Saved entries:

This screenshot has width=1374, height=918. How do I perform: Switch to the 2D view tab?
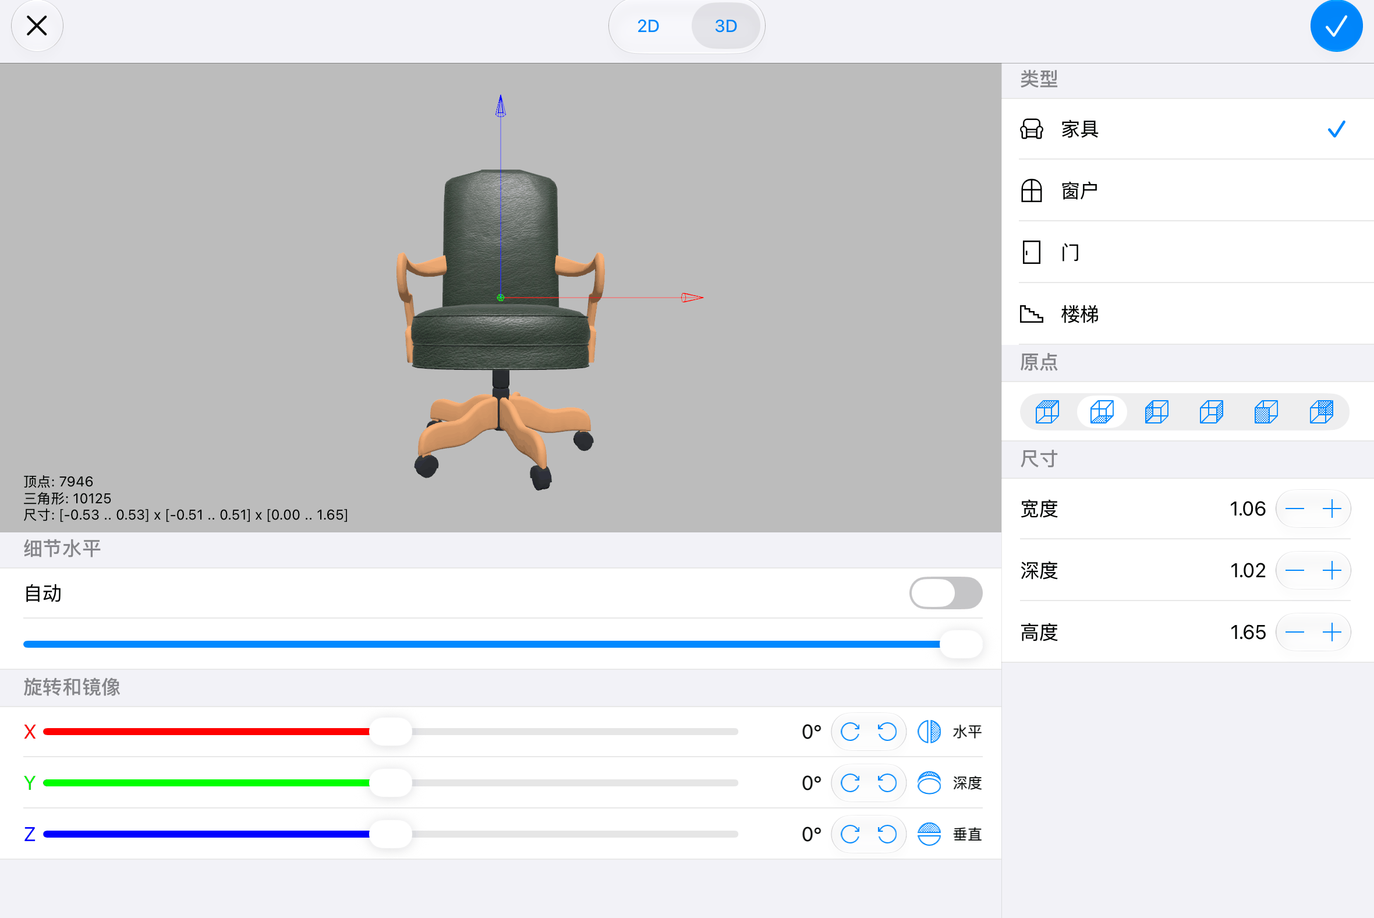tap(648, 26)
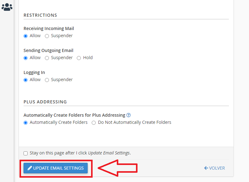Select Allow for Sending Outgoing Email
The height and width of the screenshot is (182, 249).
click(26, 58)
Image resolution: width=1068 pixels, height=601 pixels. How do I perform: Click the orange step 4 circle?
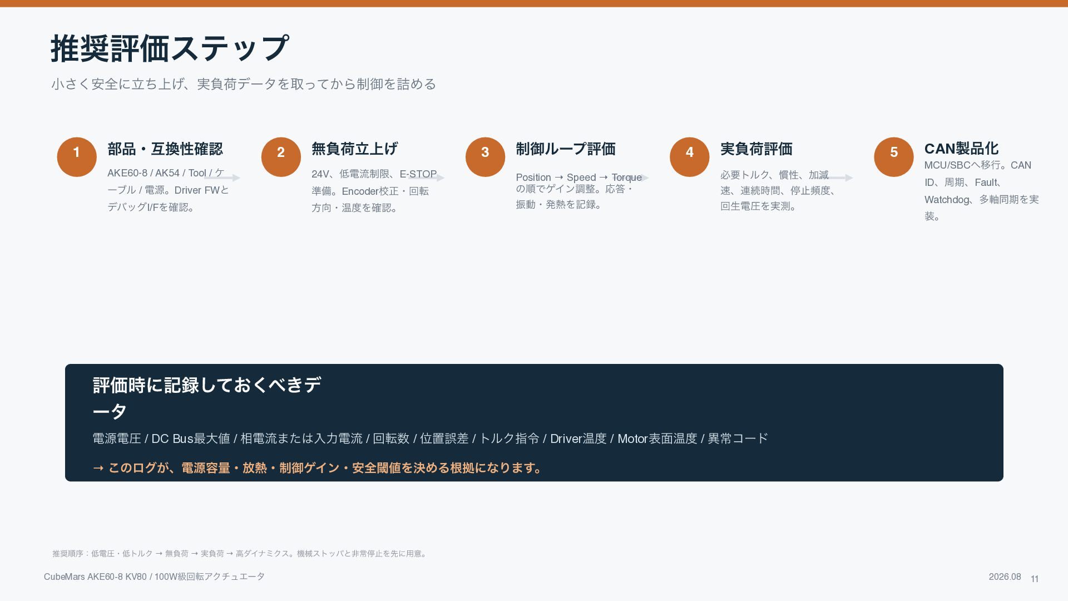point(689,157)
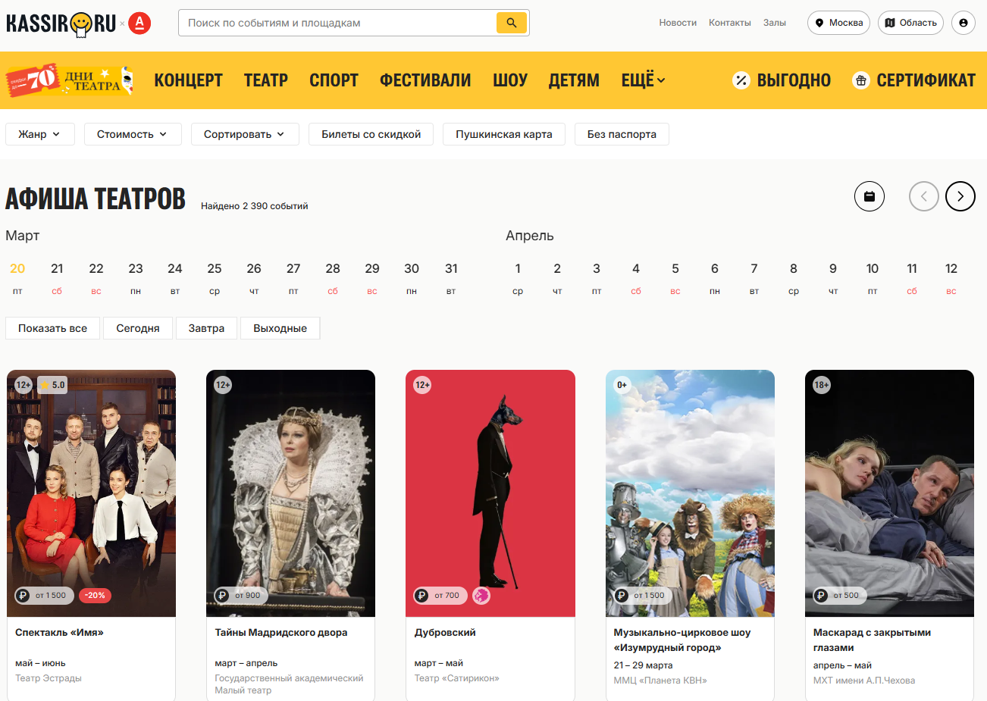Open the Дубровский event poster
This screenshot has height=701, width=987.
pos(490,493)
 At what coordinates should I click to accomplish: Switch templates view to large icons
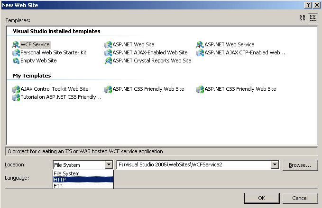click(303, 18)
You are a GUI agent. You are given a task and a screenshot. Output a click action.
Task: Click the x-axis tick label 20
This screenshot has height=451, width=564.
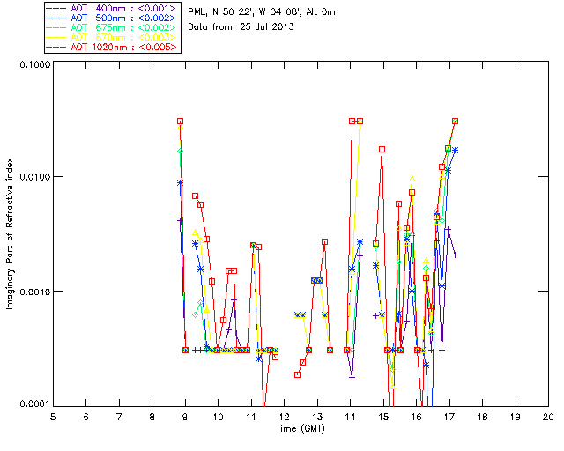pos(548,417)
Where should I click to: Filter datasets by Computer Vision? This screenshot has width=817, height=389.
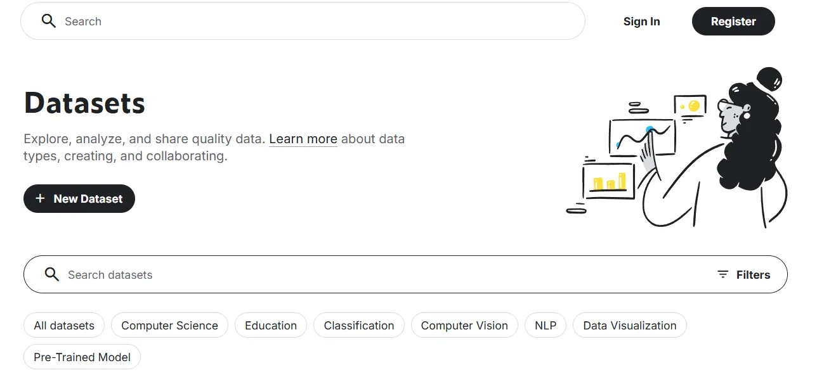coord(464,325)
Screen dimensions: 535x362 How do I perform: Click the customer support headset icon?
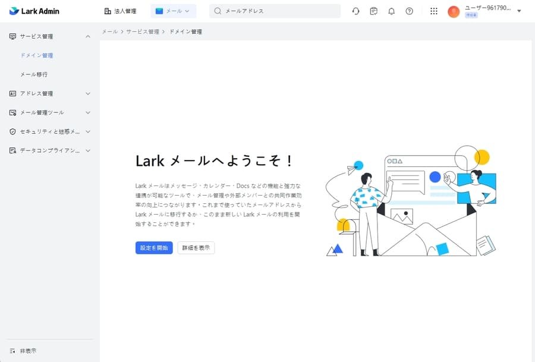click(355, 11)
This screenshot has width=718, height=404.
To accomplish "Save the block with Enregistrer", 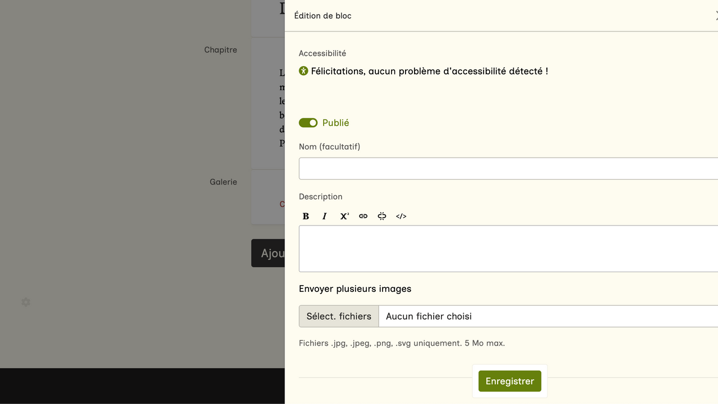I will (509, 381).
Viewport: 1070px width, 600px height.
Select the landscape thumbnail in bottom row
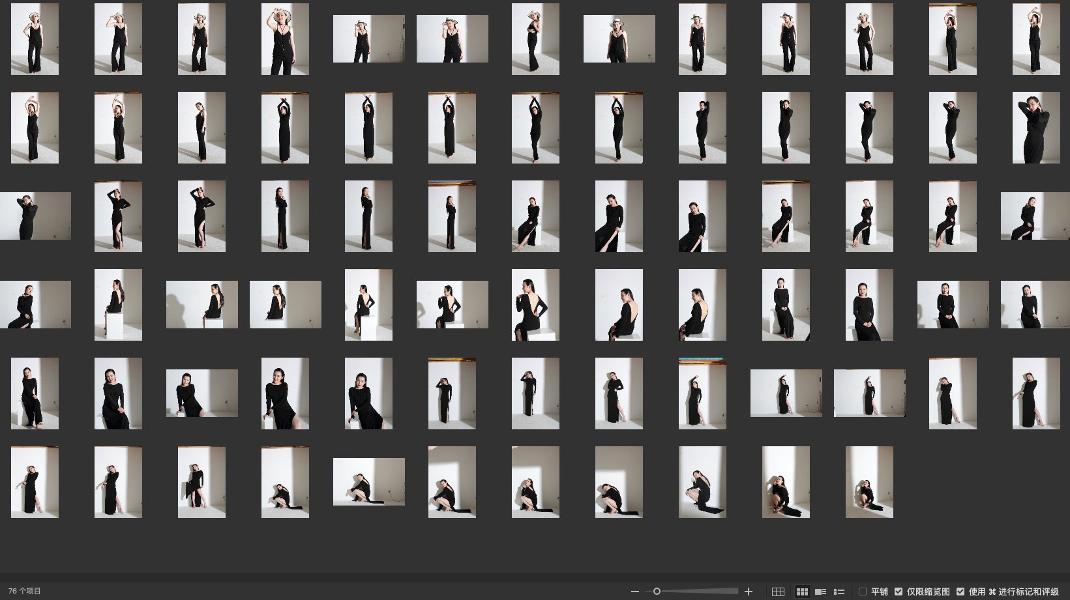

### [AIM OF THE EXERCISE]
Word for word, restate the lines from the one containing "Viewport: 1070px width, 600px height." through the end of the entries. Do not include pictures.

### [OUTPUT FOR THIS EXERCISE]
Viewport: 1070px width, 600px height.
Select the landscape thumbnail in bottom row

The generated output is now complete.